Stream: Canker’s Earthquake Is A Deadly Portal Back In Time
Somehow, against all odds, there are still unreleased metal albums from long ago that remain unheard and are worth your time. Canker‘s Earthquake is one such release.
So unless you’re super familiar with the history of the Spanish death metal scene, or just some kind of metal savant, you’ve probably never heard Canker before either. It’s even less likely that you’d have heard of them under their previous names of Apocalypse or Post Mortem, monikers which only saw the recording of demo material before discovering a band of the same name existed in nearby Madrid. After the name change to Canker the band recorded their first full-length in 1993 with none other than Colin Richardson, to be mixed at Stockholm’s famous Sunlight Studios.

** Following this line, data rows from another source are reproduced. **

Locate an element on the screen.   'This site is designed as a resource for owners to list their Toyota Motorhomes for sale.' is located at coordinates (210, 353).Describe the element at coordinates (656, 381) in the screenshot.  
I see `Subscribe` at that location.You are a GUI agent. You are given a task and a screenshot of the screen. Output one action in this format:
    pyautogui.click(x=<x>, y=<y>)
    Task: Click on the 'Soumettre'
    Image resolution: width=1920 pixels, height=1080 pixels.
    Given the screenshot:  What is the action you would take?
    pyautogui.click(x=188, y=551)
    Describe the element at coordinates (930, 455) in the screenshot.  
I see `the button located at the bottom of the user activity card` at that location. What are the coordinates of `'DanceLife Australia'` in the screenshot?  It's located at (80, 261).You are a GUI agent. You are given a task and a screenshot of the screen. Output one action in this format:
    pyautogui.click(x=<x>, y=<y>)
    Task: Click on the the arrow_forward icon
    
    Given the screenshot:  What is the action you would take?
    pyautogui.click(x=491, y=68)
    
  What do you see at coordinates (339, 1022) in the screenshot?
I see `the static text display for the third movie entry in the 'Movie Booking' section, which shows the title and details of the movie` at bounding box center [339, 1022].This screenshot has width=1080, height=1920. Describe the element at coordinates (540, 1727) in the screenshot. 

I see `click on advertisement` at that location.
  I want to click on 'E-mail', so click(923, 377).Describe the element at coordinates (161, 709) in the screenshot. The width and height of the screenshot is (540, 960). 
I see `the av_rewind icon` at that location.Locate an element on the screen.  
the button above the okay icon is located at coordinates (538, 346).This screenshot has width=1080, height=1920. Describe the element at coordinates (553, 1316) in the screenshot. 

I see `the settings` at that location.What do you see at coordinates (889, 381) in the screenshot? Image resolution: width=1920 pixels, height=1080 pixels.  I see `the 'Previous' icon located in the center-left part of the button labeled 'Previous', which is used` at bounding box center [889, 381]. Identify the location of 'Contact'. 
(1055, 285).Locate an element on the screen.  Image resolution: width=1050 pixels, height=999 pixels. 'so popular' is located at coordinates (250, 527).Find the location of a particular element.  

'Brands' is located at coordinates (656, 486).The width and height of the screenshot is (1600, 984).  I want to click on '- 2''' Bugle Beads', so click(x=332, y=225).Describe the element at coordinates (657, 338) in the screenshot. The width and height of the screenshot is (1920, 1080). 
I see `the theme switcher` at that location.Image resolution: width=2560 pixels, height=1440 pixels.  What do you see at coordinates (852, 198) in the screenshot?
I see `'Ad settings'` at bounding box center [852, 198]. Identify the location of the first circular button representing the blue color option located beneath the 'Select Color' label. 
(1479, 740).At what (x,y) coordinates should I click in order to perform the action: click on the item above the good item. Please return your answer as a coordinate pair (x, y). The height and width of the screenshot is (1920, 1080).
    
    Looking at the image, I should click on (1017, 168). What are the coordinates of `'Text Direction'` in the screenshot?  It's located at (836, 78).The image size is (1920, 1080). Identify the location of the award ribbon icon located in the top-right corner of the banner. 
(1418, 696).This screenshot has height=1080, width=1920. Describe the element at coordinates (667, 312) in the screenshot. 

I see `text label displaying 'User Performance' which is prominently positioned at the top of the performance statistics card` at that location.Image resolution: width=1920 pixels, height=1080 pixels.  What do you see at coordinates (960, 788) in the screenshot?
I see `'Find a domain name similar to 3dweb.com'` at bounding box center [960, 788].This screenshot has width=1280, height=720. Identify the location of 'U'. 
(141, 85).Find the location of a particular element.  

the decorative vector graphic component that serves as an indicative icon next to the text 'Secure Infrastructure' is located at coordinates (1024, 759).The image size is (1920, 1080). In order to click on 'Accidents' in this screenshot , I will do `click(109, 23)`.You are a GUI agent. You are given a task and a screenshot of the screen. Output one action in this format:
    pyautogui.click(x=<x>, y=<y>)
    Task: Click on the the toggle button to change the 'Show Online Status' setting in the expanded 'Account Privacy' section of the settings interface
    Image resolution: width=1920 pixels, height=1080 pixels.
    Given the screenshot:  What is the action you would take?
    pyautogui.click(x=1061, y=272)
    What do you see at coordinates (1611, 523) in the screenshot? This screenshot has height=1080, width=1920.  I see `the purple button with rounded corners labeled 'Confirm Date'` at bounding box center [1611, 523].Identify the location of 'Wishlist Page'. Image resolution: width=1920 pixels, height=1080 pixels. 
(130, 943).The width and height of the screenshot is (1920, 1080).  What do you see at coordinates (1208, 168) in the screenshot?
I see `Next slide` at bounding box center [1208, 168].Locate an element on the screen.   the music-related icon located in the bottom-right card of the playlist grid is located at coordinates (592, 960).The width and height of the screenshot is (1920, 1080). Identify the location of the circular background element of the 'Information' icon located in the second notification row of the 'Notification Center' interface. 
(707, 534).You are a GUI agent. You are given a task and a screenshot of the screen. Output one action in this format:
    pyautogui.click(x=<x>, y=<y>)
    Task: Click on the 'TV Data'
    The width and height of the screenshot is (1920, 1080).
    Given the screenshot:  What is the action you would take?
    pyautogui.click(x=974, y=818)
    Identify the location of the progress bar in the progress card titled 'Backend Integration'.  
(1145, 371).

On the back of their second album the band played alongside some of the era’s biggest draws in Death, Kreator, Manowar, Dimmu Borgir, and more; something bands these forking over their hard-earned to play on a bill with 30 other local bands just to be able to say they “played with [insert B-grade mid-2000’s metalcore act here]” would sell a vital organ for. After this period the band went through some lineup changes that eventually resulted in an indefinite hiatus, despite recording a third album in 2005 titled Earthquake (which was never released). While that does indeed suck, the good news is that the band’s first two albums were recently reissued, with the third unreleased album to finally be uncovered on September 18th. Today we’re opening this time-capsule up a little early with an exclusive stream of Earthquake.
While the first couple of songs are solid fist-pumping numbers that firmly establish the thrash/death hybrid sound popularised by Sepultura and co. in the early 90’s, things take an odd turn on the third track “Hand Of God”. Here, Canker take a detour into symphonic black metal territory with some synth/organ madness that was (far too) prevalent in metal around the time of recording. This somewhat incongruous turn is thankfully a short-lived one. The album really hits its stride with “Leyla Island”, which sees the band go all out with a unique amalgamation of instruments and styles from around the world. Fusing tribal sounding percussion bursting with an undeniably Latin American feel, furious phrygian-flavoured riffing, and capping it off with accents courtesy of a didgeridoo of all things, this track accomplishes what Max Cavalera has attempted to achieve several times throughout his career with varying degrees of success. According to an intense 3 minutes of studious research on my part, the song’s title alludes to an uninhabited rocky islet in the Strait of Gibraltar that has been the center of territorial disputes between Spain, Morocco, and Portugal for at least 600 years.
From this point onwards, Earthquake feels more consolidated in terms of style; hammering out more shred-laden riffage and snappy-as-fuck drumming, with a few brief moments of respite coming in the form of some delicate acoustic guitar flourishes, and even some more well-placed bursts of didge (see “The Ghosts Of Past”). All-in-all, Earthquake offers an interesting direct link to the past, and in a time when literally every two-bit bedroom demo gets the chance to be heard by anyone game enough to click a Bandcamp or Soundcloud link, opening up time-capsules containing unreleased music of any sort is not a thing we’re going to get to do very often.